- TO BE DONE: Reproduce the listing below line for line, without changing a single character.

•••

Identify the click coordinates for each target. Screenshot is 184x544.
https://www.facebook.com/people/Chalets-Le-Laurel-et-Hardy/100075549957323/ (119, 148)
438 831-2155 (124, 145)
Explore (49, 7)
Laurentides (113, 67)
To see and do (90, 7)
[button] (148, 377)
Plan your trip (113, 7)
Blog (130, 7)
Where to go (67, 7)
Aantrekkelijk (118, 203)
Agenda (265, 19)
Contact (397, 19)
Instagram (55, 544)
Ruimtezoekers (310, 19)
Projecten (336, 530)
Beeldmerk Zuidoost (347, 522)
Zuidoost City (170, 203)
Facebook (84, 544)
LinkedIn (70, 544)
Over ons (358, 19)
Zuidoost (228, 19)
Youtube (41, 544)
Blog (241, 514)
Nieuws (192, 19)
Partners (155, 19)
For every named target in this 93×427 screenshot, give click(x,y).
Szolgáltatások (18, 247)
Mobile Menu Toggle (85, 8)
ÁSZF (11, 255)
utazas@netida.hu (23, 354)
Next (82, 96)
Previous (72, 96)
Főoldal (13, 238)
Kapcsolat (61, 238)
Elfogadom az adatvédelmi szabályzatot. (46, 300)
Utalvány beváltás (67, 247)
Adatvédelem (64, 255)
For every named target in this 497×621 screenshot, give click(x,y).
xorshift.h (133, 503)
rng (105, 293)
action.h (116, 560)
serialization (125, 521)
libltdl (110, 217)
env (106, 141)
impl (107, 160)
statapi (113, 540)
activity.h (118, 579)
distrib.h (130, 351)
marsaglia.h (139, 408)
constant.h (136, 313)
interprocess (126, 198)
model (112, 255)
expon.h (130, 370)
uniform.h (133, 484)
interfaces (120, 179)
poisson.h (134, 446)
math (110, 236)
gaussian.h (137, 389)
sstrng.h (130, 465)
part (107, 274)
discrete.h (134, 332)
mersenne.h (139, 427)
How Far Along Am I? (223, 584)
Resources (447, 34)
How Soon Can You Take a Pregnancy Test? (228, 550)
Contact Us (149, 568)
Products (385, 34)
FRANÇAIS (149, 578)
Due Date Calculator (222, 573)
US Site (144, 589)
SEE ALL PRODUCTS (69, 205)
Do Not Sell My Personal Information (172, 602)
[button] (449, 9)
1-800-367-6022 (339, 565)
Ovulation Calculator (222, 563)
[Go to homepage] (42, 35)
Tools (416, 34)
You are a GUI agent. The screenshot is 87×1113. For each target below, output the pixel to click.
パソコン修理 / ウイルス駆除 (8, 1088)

•••

- EXERCISE RESULT:
Identify the click coordinates for each target. Screenshot is 184x544.
https://www.facebook.com/people/Chalets-Le-Laurel-et-Hardy/100075549957323/ (119, 148)
438 831-2155 (124, 145)
Explore (49, 7)
Laurentides (113, 67)
To see and do (90, 7)
[button] (148, 377)
Plan your trip (113, 7)
Blog (130, 7)
Where to go (67, 7)
Aantrekkelijk (118, 203)
Agenda (265, 19)
Contact (397, 19)
Instagram (55, 544)
Ruimtezoekers (310, 19)
Projecten (336, 530)
Beeldmerk Zuidoost (347, 522)
Zuidoost City (170, 203)
Facebook (84, 544)
LinkedIn (70, 544)
Over ons (358, 19)
Zuidoost (228, 19)
Youtube (41, 544)
Blog (241, 514)
Nieuws (192, 19)
Partners (155, 19)
For every named target in this 93×427 screenshot, give click(x,y).
Szolgáltatások (18, 247)
Mobile Menu Toggle (85, 8)
ÁSZF (11, 255)
utazas@netida.hu (23, 354)
Next (82, 96)
Previous (72, 96)
Főoldal (13, 238)
Kapcsolat (61, 238)
Elfogadom az adatvédelmi szabályzatot. (46, 300)
Utalvány beváltás (67, 247)
Adatvédelem (64, 255)
For every named target in this 497×621 screenshot, give click(x,y).
xorshift.h (133, 503)
rng (105, 293)
action.h (116, 560)
serialization (125, 521)
libltdl (110, 217)
env (106, 141)
impl (107, 160)
statapi (113, 540)
activity.h (118, 579)
distrib.h (130, 351)
marsaglia.h (139, 408)
constant.h (136, 313)
interprocess (126, 198)
model (112, 255)
expon.h (130, 370)
uniform.h (133, 484)
interfaces (120, 179)
poisson.h (134, 446)
math (110, 236)
gaussian.h (137, 389)
sstrng.h (130, 465)
part (107, 274)
discrete.h (134, 332)
mersenne.h (139, 427)
How Far Along Am I? (223, 584)
Resources (447, 34)
How Soon Can You Take a Pregnancy Test? (228, 550)
Contact Us (149, 568)
Products (385, 34)
FRANÇAIS (149, 578)
Due Date Calculator (222, 573)
US Site (144, 589)
SEE ALL PRODUCTS (69, 205)
Do Not Sell My Personal Information (172, 602)
[button] (449, 9)
1-800-367-6022 (339, 565)
Ovulation Calculator (222, 563)
[Go to homepage] (42, 35)
Tools (416, 34)
You are a GUI agent. The screenshot is 87×1113. For each target below, output the pixel to click.
パソコン修理 / ウイルス駆除 (8, 1088)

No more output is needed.